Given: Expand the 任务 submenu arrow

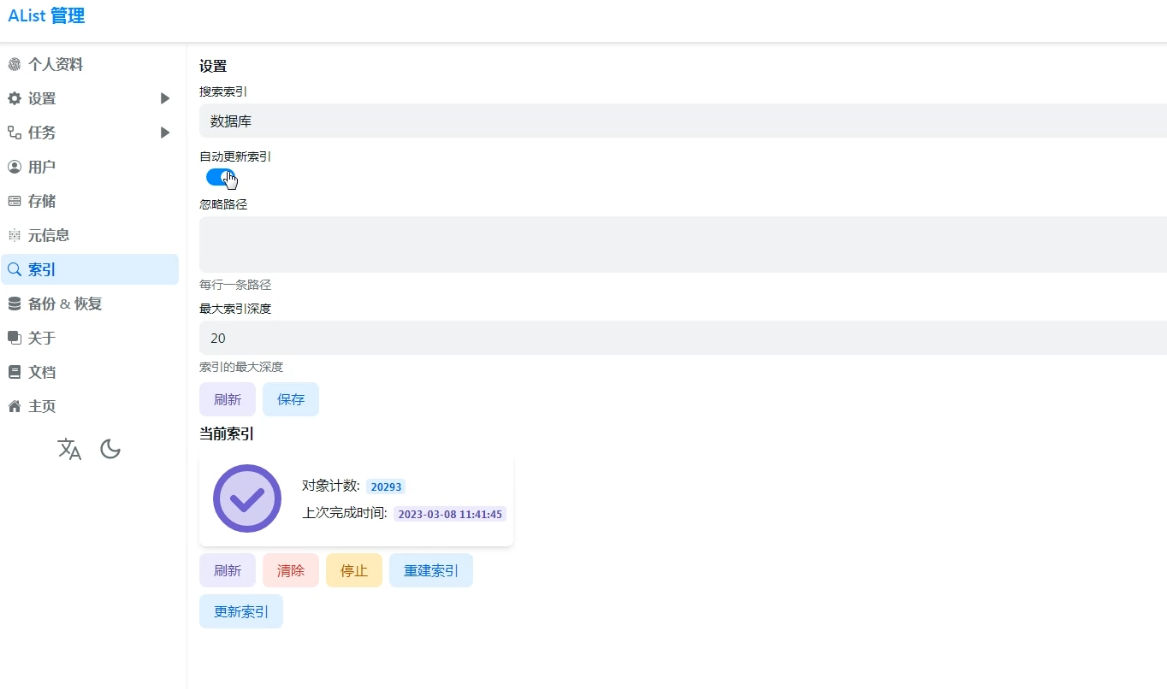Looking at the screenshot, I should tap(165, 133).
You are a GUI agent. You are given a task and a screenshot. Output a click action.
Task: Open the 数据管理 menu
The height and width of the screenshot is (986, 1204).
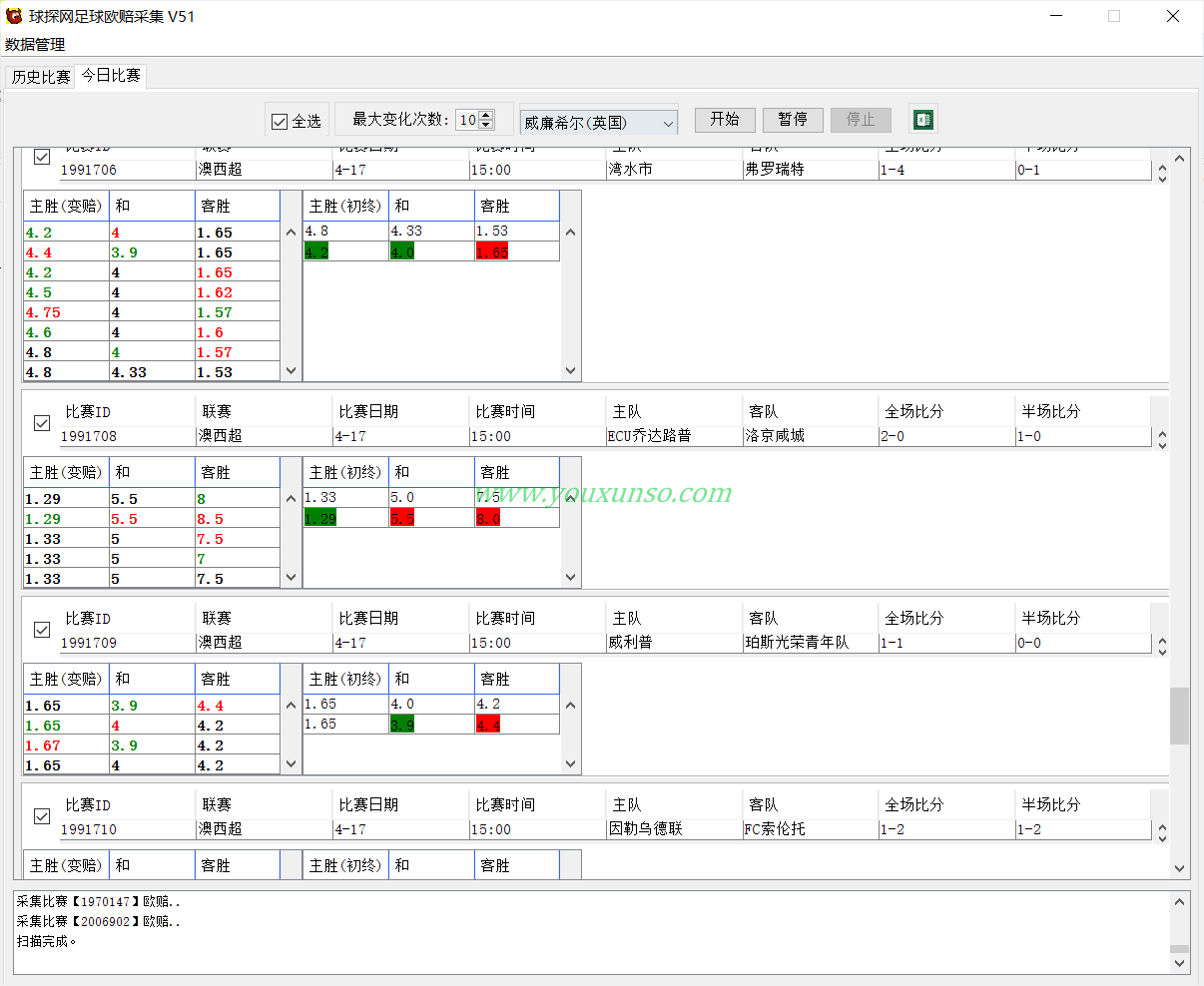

**Exercise directions**.
Pictures aside, repeat every line of the data above exactly.

**Response area**.
Given: Expand the 任务 submenu arrow

Looking at the screenshot, I should tap(165, 133).
You are a GUI agent. You are given a task and a screenshot. Output a click action.
Task: Open the 数据管理 menu
The height and width of the screenshot is (986, 1204).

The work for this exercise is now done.